Una Golda Meir pubblica e privata è la protagonista de Il balcone di Golda, lo spettacolo teatrale di William Gibson (oltre 3 mila repliche a Broadway, detiene il record del cartellone più longevo per un monologo), tradotto e portato in scena da Maria Rosaria Omaggio; dopo avere esordito in Italia con grande successo a Roma lo scorso marzo al Teatro dell’Eliseo, la pièce fa tappa a Milano il 19 novembre al Teatro Franco Parenti per un evento dell’A.I.M.I.G. (Onlus – Amici Italiani del Museo d’Israele di Gerusalemme). A interpretare la celebre “donna di ferro” israeliana è Paola Gassman.

«Nello spettacolo vediamo Golda Meir ripensare a tutta la sua vita – spiega Maria Rosaria Omaggio -. Si ha quindi una totale immersione in quello che fu un periodo storico fondamentale, che segnò la nascita dello Stato di Israele. Allo stesso tempo, si entra nella mente di una donna che, pur essendo ai vertici del potere, era pur sempre una donna, una madre, una nonna, con un atteggiamento diverso, da quello degli uomini, nei confronti della guerra, della vita e della morte. In questo spettacolo volevamo sottolineare proprio le peculiarità della figura umana».

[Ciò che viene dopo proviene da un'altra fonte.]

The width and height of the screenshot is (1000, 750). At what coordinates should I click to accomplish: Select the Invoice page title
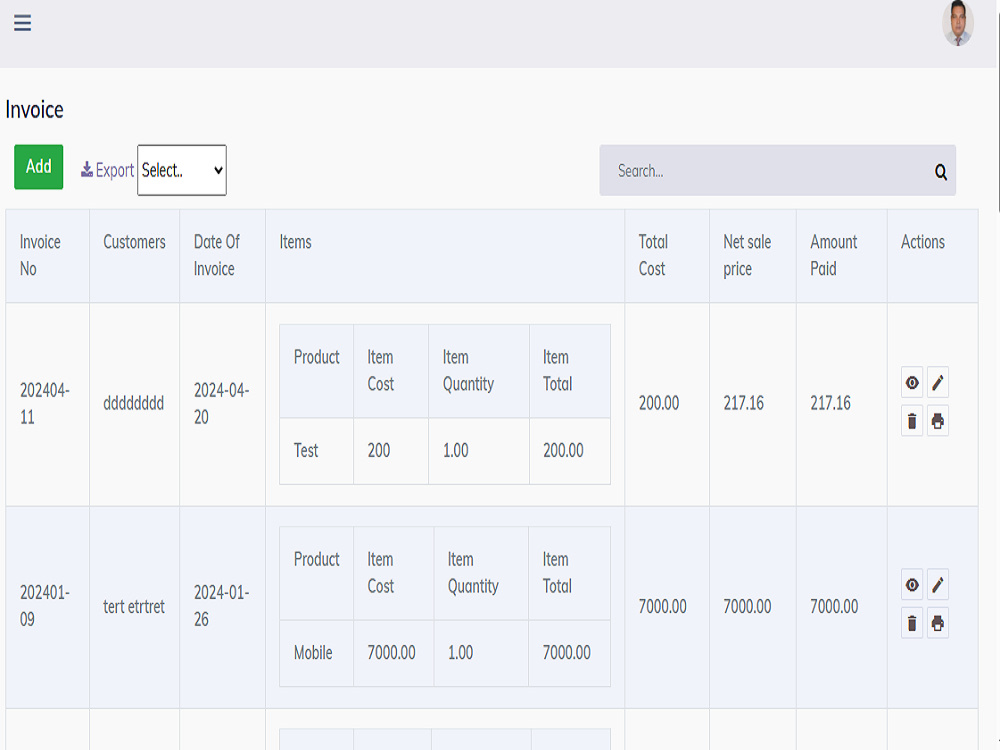coord(35,110)
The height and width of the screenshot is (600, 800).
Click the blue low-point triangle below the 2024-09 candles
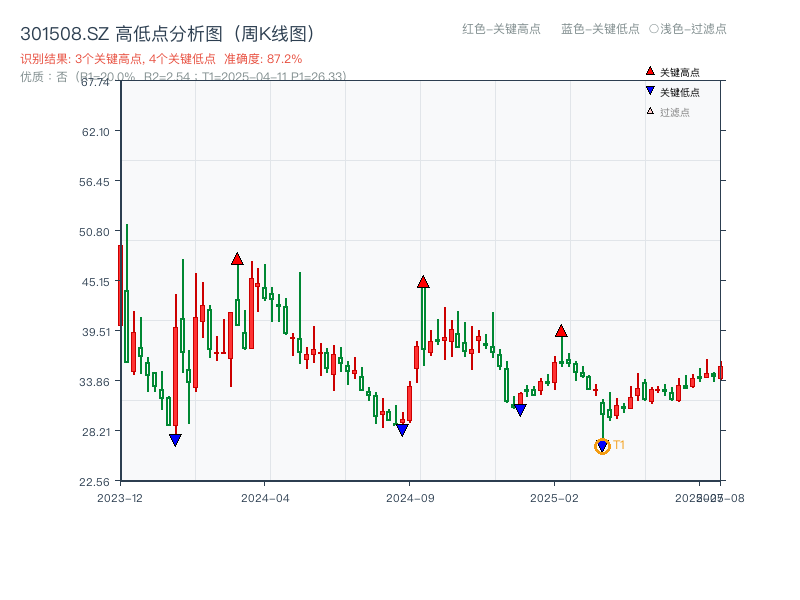402,429
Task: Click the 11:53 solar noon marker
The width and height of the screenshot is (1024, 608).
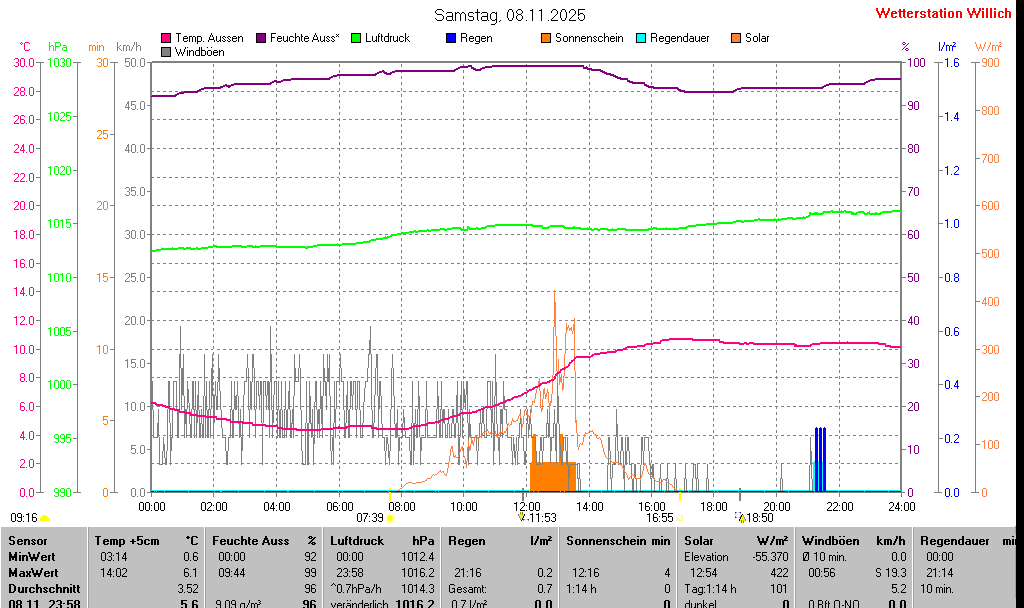Action: tap(540, 517)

A fare da sfondo, una scenografia minima, tutta sulla tonalità del grigio, con una poltrona che diventa podio, quando Golda parla al pubblico, e un tavolo diviso a metà per rappresentare due balconi della vita di Golda: quello della sua casa di Tel Aviv e quello di Dimona, dove nacque la centrale termonucleare.

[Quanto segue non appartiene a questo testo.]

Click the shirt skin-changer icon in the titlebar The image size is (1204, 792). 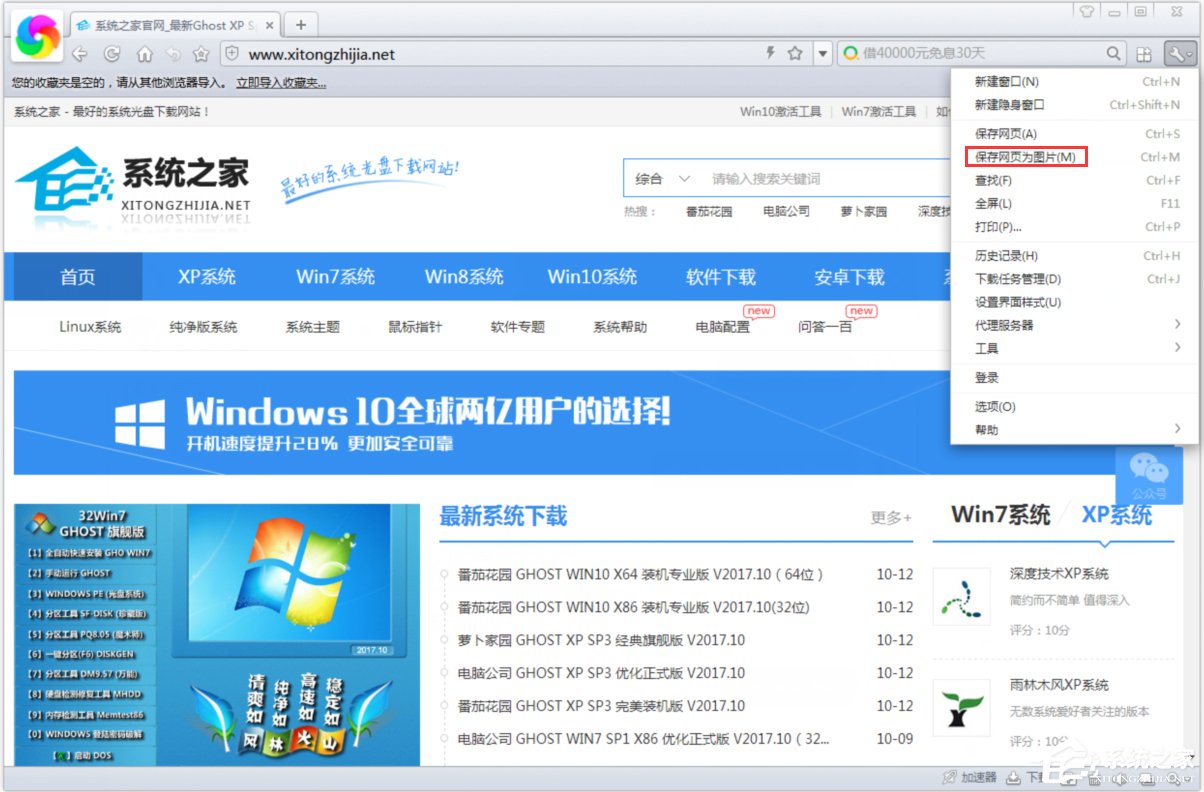[1087, 12]
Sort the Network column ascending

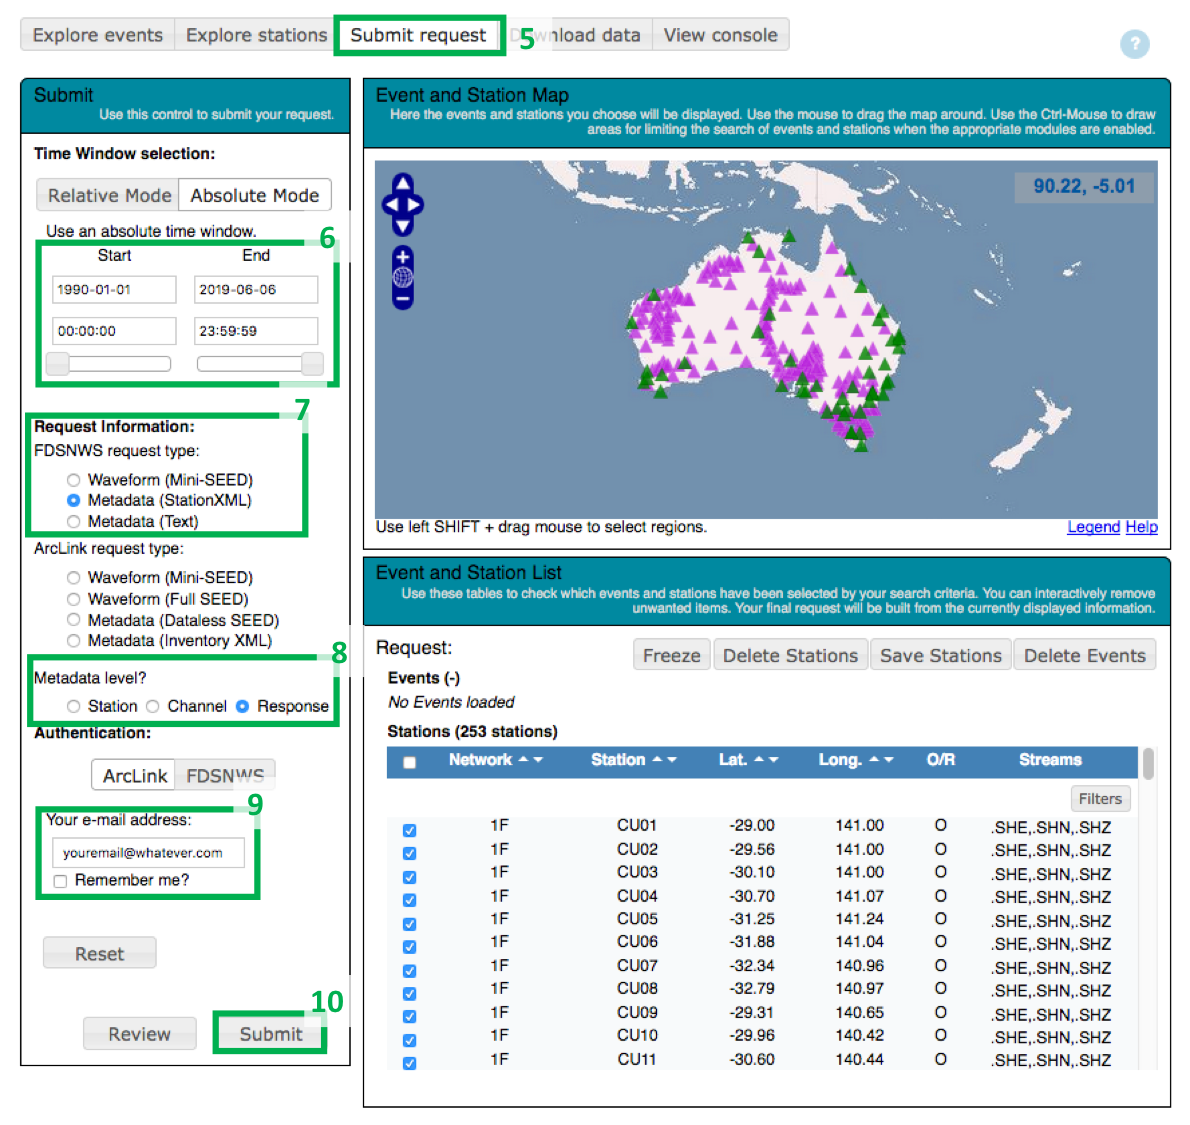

Un’estrema cura dei particolari e una fedeltà totale alla Storia sono evidenti in tutta la pièce: non solo nella gestualità di Paola Gassman, che imita perfettamente quella della Meir, fumando innumerevoli sigarette (in questo caso elettroniche), ma anche nei video e nelle immagini che vengono proiettati sullo schermo. «Per il racconto del campo di Cipro, su cui esiste molto poco materiale documentario, ho dovuto fare richiesta di alcune immagini allo Yad Vashem – continua Maria Rosaria Omaggio -. Mentre per il mare abbiamo scattato alcune fotografie della spiaggia che si vede a Tel Aviv dal primo appartamento che Golda abitò con il marito».

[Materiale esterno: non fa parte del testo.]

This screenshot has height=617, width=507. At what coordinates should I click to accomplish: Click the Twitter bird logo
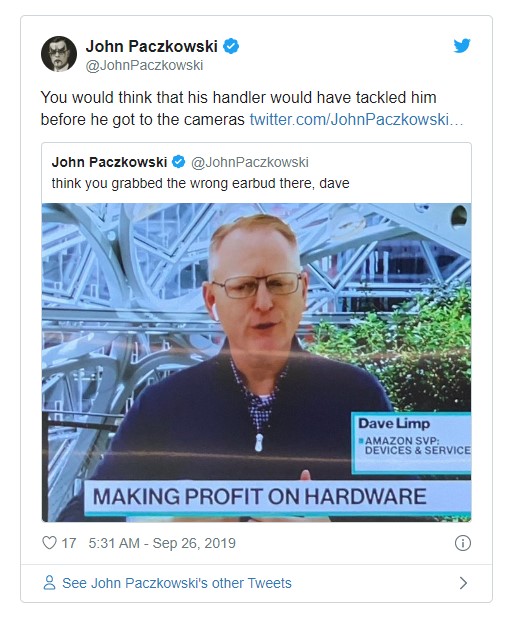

Per la capigliatura di Paola/Golda, poi, la regista si è affidata alla Rocchetti Parrucche, storica azienda artigiana, mentre per le musiche è stato scelto il compositore ebreo-argentino Luis Bacalov, anch’egli di origini russe come Golda Meir. Inoltre, le pagine di storia contenute nel libretto di scena sono state redatte dalla storica Anna Foa.

«Questo vuole essere uno spettacolo storico, non politico- spiega Omaggio -, perché siamo convinti che conoscere la Storia sia importante per comprendere non solo quello che è successo ieri, ma anche quello che avviene oggi o succederà domani».

Il balcone di Golda è una produzione Angelaria in collaborazione con la Provincia di Roma, e con il sostegno di Cer, Cei e Associazione Golda International.